When a company reduces its greenhouse gas emissions, it can earn carbon credits which may then be traded to other companies which need to offset their own emissions. Individuals can invest in the carbon credit market in a few different ways, including direct investment in low-carbon companies, or via exchange-traded funds (ETFs).

The global carbon market is expanding quickly. The carbon commodities market increased from $270 billion to $851 billion between 2020 and 2021. The market is projected to reach $22 trillion by 2050.

Learn more about how to invest in carbon credits, and the pros and cons of this asset class, including portfolio diversification.

What Are Carbon Credits?

Carbon credits are a way of valuing or pricing how much a company is reducing its greenhouse gas emissions. Companies that directly reduce their own greenhouse gas emissions, including carbon (CO2) can earn credits for doing so.

These carbon credits can be valuable to other companies that aren’t able to meet greenhouse gas reduction targets.
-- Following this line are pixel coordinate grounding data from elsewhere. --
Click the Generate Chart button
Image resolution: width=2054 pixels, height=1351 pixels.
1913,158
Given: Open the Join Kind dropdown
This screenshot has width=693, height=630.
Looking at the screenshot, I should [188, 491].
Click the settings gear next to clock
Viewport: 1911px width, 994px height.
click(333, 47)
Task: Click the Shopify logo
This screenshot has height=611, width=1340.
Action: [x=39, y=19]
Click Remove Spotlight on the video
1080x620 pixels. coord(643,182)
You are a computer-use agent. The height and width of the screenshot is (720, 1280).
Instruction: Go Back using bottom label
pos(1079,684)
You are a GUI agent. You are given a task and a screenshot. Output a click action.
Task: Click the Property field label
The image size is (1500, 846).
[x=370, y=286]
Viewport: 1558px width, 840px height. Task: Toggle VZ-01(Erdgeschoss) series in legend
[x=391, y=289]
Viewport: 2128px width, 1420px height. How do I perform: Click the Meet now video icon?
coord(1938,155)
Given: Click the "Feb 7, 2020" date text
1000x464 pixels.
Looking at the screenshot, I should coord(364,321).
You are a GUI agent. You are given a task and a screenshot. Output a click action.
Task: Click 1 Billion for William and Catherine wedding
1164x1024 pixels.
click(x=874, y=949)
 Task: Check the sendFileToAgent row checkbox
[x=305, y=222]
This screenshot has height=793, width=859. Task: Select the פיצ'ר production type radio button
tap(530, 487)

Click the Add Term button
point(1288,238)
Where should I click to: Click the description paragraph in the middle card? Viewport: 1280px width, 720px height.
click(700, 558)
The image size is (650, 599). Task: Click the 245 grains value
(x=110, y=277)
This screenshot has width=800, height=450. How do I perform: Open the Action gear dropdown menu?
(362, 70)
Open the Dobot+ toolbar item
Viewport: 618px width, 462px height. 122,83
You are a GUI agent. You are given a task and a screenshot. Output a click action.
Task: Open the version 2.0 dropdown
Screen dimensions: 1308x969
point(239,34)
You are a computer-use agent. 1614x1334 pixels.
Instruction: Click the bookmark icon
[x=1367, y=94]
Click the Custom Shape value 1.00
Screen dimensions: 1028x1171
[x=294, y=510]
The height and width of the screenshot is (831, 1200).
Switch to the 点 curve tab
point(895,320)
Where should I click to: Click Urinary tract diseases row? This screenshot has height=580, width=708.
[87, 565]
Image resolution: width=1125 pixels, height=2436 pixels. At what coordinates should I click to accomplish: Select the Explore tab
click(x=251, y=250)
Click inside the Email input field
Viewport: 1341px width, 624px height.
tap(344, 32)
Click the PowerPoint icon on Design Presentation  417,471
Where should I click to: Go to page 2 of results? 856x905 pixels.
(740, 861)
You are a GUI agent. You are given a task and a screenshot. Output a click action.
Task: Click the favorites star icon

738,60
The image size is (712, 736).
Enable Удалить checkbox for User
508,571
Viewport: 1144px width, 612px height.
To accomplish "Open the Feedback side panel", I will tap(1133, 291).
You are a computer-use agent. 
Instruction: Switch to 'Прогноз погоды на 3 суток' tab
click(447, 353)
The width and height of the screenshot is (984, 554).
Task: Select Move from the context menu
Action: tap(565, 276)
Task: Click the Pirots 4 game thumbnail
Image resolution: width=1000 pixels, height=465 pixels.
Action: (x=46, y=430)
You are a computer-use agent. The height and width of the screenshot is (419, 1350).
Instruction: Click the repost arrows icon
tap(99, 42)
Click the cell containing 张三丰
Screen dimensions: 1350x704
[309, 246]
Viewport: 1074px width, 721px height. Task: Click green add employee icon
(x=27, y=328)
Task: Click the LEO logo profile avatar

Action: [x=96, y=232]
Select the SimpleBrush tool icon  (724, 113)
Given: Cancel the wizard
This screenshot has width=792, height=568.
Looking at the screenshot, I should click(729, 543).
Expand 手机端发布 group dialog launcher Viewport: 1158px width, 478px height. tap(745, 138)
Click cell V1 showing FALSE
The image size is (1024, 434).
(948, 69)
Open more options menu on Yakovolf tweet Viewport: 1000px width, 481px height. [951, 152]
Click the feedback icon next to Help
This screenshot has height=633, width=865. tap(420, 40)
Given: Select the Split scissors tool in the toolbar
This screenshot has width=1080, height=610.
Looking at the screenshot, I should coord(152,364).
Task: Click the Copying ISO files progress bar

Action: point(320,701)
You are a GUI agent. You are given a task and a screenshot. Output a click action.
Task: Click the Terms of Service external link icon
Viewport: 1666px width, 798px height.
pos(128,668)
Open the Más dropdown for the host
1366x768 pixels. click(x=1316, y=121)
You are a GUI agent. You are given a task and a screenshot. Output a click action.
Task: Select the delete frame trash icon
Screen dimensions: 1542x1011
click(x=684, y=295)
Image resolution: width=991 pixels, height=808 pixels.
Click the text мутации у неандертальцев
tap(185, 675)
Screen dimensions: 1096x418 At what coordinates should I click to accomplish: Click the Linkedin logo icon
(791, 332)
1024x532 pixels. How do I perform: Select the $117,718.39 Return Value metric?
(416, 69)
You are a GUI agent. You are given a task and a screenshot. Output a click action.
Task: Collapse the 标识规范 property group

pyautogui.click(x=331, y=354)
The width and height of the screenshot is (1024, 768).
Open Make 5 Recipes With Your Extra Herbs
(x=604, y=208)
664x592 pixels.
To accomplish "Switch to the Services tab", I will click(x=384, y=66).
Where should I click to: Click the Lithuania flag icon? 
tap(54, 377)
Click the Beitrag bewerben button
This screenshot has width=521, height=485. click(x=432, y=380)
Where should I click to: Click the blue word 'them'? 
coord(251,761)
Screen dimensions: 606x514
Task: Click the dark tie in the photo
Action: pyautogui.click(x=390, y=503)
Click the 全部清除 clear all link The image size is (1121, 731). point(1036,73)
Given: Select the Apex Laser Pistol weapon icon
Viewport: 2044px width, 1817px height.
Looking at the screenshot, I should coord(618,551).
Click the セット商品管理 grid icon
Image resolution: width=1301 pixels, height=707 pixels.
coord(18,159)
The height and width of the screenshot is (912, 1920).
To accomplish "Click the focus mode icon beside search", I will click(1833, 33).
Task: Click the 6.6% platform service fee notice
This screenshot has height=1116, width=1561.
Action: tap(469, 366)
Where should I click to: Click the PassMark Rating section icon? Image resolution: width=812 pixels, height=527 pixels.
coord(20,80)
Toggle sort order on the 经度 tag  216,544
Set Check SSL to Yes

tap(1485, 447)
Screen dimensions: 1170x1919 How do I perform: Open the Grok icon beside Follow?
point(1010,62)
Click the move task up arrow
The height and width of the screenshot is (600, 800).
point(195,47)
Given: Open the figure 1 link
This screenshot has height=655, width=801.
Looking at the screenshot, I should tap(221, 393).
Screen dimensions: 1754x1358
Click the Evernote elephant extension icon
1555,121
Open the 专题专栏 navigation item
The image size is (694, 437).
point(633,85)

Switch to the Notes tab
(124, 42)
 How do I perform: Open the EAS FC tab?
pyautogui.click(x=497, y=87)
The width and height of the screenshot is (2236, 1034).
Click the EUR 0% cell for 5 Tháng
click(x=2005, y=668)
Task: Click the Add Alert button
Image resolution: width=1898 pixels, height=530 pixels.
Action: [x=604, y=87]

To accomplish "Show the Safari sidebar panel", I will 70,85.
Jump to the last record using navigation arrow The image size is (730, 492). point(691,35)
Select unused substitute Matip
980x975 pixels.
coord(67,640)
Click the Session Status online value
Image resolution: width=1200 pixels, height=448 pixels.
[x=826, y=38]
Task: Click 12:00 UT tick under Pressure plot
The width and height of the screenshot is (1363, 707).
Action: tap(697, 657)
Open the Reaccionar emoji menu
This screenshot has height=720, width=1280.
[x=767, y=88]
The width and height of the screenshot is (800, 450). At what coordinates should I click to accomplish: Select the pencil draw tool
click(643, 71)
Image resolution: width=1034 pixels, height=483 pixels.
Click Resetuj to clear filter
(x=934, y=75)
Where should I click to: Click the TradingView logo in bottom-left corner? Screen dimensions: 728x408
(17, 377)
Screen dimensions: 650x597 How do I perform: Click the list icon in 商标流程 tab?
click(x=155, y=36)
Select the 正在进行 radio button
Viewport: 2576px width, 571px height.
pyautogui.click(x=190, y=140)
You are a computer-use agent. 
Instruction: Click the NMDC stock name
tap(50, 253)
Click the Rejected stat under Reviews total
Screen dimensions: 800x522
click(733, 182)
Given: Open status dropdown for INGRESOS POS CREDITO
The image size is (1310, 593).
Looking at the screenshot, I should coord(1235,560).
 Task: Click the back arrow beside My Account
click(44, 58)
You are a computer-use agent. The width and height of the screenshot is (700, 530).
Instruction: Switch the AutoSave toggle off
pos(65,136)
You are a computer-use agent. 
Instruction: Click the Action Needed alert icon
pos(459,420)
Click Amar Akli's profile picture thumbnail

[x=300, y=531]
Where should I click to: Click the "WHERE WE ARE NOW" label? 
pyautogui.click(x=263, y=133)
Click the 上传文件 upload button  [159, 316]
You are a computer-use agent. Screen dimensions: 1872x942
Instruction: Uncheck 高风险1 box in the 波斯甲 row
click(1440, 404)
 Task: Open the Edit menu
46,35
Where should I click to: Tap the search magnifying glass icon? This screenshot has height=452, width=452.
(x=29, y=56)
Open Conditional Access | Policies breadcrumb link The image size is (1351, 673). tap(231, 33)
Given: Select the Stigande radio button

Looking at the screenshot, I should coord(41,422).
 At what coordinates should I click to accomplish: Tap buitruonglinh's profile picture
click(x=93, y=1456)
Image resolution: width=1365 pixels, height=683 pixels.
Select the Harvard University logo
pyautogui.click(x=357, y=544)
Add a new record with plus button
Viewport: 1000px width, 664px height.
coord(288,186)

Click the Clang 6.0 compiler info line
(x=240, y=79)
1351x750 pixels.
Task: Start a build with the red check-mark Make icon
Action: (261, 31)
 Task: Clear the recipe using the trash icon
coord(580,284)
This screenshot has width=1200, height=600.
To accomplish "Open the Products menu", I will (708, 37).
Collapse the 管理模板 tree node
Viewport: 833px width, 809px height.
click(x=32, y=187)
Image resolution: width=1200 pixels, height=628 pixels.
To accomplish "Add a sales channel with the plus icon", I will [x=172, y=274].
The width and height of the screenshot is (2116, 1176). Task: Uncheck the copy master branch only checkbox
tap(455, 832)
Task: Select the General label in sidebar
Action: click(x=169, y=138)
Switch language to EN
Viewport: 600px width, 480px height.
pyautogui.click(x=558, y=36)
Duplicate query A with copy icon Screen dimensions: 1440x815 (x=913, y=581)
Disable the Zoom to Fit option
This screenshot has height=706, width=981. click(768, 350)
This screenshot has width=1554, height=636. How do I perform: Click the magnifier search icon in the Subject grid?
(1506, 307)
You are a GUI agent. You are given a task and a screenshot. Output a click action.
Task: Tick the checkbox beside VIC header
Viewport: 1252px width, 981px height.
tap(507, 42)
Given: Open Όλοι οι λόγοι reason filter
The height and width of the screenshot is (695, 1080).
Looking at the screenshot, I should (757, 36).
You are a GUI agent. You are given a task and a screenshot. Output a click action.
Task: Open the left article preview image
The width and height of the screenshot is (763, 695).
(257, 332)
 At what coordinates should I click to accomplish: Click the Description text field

So they buy carbon credits from the companies that have them. Typically, companies that are in a position to sell carbon credits can make a profit. Each carbon credit represents one metric ton of carbon dioxide emissions. They are traded as transferable certificates or permits until they are actually used by a company and effectively retired.

For investors who are interested in ESG-centered strategies (i.e. companies that follow proactive environmental, social, governance policies) learning how to invest in carbon credits may be compelling.

What Is Cap and Trade?

An important dynamic to understand when deciding how to invest in carbon credits is the worldwide cap-and-trade market. Certain governments have put programs in place that place a limit or cap on the amount of greenhouse gases that companies can emit each year. Caps vary according to industry and company size.

Over time the cap can be reduced to force companies to invest in green technologies and reduce their emissions. Any emissions above the cap must be covered with the purchase of carbon credits (hence the term “cap and trade”), otherwise the company must pay a fine.

If a company is able to reduce their emissions, they can then sell those carbon credits to other companies, and make a profit on them. If they need to emit more than the cap, they buy additional carbon credits. As governments lower emissions caps, demand increases for carbon credits, and their price goes up.

Not every country has a cap-and-trade policy, but they have gained traction in the European Union, certain states in the U.S., the U.K., China, and New Zealand.

How Have Carbon Credits Become a Big Market?

For those interested in investing in carbon credits, consider this: Over one-fifth of global greenhouse gas emissions are now covered by carbon pricing initiatives, and even more are covered by voluntary carbon market purchases. This article focuses on the compliance carbon credit market created by governments, but it’s important to know the distinction between that and the voluntary carbon market.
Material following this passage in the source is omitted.